Collected data:

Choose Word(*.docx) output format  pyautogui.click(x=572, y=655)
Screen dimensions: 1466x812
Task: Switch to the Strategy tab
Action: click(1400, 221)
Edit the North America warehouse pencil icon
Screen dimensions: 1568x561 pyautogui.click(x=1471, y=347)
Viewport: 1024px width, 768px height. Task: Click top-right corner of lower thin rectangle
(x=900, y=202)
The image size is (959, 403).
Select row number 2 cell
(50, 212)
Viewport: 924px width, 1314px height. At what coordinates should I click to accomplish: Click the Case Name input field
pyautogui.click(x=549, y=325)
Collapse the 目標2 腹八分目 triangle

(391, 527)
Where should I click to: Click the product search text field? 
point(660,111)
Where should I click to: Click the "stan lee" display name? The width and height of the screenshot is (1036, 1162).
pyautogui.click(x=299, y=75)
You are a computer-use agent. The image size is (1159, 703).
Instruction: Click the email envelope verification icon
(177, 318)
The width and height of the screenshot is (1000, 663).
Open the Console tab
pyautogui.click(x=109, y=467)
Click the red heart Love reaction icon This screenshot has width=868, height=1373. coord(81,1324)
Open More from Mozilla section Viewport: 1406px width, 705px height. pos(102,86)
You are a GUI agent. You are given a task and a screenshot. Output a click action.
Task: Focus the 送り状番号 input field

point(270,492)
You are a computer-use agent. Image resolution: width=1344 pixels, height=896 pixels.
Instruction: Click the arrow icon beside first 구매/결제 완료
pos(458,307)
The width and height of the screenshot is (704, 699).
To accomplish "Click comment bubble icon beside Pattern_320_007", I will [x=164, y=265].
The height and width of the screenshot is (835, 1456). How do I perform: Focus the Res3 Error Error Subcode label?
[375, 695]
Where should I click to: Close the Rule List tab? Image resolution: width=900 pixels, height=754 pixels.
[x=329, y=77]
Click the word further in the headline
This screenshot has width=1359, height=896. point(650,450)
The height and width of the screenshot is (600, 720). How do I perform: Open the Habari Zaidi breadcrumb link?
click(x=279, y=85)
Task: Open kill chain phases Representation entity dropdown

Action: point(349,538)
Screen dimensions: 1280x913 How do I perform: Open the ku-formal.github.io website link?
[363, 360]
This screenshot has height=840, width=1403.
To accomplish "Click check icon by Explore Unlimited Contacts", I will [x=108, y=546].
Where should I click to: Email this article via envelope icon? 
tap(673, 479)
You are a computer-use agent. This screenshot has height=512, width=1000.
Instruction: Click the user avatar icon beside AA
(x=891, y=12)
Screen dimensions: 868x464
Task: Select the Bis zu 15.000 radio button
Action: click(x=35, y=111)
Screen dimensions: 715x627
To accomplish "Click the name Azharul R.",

ACTIVITY:
When the entries above show the word "agent" in a line, copy that line out.

ANSWER TO THIS EXERCISE:
You are a computer-use agent. The image size is (1159, 703).
You are a GUI agent. You are given a task and a screenshot. Output a click action.
You are a computer-use agent. Image resolution: width=1344 pixels, height=896 pixels.
You are a computer-use agent. This screenshot has height=512, width=1000.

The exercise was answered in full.